Algo semelhante sucedeu na literatura. Já em 1863, o escritor francês Ernest Renán, numa biografia de Jesus, a descrevia como depravada e artista de bailes eróticos. Mais tarde, em 1877, Gustave Flaubert compôs uma breve história de Herodíade, onde o baile de Salomé é uma espécie de “Dança do Ventre”. Mas será Oscar Wilde quem lhe vai dar o tiro da misericórdia, em 1892, com a sua famosa obra de teatro “Salomé”. Nela, imagina-a enamorada de João Batista; antes de começar a festa de aniversário, declara-lhe o seu amor e tenta beijá-lo, mas o austero pregador rejeita-a. Então decide seduzir Antipas com o seu baile, para lhe poder pedir a cabeça do Batista; e quando lha trazem numa bandeja, perante o horror dos presentes, beija os lábios frios e inertes do profeta decapitado e exclama, triunfante: «Finalmente beijei a tua boca, profeta!».

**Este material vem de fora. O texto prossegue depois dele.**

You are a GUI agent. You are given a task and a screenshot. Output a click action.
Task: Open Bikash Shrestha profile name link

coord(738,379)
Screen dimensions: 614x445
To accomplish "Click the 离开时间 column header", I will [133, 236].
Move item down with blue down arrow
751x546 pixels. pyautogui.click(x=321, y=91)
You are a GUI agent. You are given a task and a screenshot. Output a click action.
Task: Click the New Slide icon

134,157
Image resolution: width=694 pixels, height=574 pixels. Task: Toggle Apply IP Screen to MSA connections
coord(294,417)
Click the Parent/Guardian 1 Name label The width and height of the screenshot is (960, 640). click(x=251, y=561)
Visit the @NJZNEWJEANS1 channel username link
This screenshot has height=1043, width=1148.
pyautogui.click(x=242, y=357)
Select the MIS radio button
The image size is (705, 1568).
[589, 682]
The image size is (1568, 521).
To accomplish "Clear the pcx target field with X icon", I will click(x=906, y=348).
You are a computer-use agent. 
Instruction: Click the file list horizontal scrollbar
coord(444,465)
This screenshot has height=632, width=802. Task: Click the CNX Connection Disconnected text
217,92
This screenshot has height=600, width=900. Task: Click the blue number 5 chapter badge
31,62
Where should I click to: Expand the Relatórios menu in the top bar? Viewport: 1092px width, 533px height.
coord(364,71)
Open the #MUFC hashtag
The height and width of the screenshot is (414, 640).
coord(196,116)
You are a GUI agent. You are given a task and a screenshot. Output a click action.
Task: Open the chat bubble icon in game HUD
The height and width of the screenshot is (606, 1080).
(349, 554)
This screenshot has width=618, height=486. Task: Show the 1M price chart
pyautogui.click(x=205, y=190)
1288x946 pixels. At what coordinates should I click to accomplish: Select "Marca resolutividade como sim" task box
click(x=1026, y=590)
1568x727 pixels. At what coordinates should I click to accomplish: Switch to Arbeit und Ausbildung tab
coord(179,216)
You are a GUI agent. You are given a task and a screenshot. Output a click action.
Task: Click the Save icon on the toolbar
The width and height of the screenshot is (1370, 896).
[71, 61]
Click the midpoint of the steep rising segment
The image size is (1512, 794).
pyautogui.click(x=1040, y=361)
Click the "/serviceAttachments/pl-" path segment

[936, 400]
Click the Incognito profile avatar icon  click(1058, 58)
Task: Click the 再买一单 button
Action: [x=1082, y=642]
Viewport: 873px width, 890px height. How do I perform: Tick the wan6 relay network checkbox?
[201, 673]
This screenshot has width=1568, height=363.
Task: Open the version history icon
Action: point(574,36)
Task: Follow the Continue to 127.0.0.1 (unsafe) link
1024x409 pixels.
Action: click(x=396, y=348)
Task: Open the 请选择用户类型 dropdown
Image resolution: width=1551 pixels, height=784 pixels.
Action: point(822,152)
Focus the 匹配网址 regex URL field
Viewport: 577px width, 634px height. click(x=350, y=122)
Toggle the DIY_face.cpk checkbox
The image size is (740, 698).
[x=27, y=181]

A obra de Wilde, com a sua necrofílica Salomé, foi posteriormente transformada em ópera por Richard Strauss. A partir daí, a novela, o teatro, o ballet, o cinema, a dança, o striptease e todo o espetáculo erótico que se quis promover, teve como anzol o nome da princesa judia.
A verdadeira Salomé foi apenas um joguete nas mãos de sua mãe Herodíade, que a usou para saciar a sua vingança. Mas, hoje, Herodíade é quase desconhecida e Salomé tornou-se famosa, embora pelos motivos errados: a tradição transformou-a num símbolo de perversão e lascívia!
Aristóteles dizia: «Zangar-se é fácil; mas, zangar-se com a pessoa certa, pelo motivo certo, e na medida certa – é exclusivo de sábios.»
Tinha razão, Aristóteles. Com Salomé, a tradição comportou-se como néscia. Mas algo podemos fazer, ainda, para reabilitar a sua memória.